Enantioseparation and determination of alminoprofen in rat plasma and its application to a stereoselective pharmacokinetic study

Abstract

An enantioselective study of alminoprofen (AMF) in rat plasma was performed by a rapid, specific and sensitive chiral liquid chromatography–tandem mass spectrometry (LCMS/MS) method. A homemade β-cyclodextrin (β-CD) derivatized based chiral column and a commercial polysaccharide type chiral column were selected and evaluated. The former one per-4-chlorophenylcarbamate-β-CD bonded chiral stationary phase (CSP) which was synthesized in our lab produced the enhanced enantioselective separation.

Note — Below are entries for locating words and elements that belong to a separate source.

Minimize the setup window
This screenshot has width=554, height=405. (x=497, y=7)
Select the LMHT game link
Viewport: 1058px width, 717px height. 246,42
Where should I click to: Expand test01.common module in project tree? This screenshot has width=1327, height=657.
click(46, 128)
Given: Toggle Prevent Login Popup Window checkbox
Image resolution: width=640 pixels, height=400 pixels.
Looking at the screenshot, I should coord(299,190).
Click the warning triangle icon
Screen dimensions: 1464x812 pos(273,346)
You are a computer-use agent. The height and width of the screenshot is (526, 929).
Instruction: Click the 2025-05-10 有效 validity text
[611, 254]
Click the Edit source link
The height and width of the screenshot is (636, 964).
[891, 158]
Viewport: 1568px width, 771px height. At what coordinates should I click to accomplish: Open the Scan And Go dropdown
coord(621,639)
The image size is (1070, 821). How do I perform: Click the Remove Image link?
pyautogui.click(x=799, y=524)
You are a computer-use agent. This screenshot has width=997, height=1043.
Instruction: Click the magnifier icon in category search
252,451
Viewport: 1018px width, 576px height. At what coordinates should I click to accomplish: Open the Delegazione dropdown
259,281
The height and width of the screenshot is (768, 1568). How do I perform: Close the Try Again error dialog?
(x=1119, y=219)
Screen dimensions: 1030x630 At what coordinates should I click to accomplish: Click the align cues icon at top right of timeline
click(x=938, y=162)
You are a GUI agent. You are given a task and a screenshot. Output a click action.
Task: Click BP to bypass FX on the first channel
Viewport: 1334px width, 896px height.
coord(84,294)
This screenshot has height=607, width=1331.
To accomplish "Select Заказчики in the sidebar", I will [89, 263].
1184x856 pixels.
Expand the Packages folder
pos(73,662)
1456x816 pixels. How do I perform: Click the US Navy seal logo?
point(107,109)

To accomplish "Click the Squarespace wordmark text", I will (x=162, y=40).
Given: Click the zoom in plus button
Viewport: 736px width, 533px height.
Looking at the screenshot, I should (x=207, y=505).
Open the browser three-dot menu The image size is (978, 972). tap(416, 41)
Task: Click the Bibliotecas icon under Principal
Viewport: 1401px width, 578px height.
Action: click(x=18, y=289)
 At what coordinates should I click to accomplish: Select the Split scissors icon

The dextro-ketoprofen (d-KTF) was selected as the internal standard (IS). The approach was linear in the concentration ranges of 1.00–20000.0 ng mL−1 (r2≥0.99) for each enantiomer. The mean recoveries of R‐(−)‐ and S‐(+)‐AMF at three spiked levels of 2.00, 1000.0 and 16000.0 ng mL−1 ranged from 92.0 %–96.1 %, and the intra-day and inter-day relative standard deviations (RSDs) were within 8.9 %. The lower limit of quantification (LLOQ) values of R‐(−)‐ and S‐(+)‐AMF in rat plasma matrices were both 1.00 ng mL−1. The established method was successfully applied to a stereoselective pharmacokinetic study of AMF enantiomers in rat plasma following oral administration. The pharmacokinetic results revealed that S‐(+)‐AMF displayed prominently higher Cmax and AUC values than R‐(−)‐enantiomer.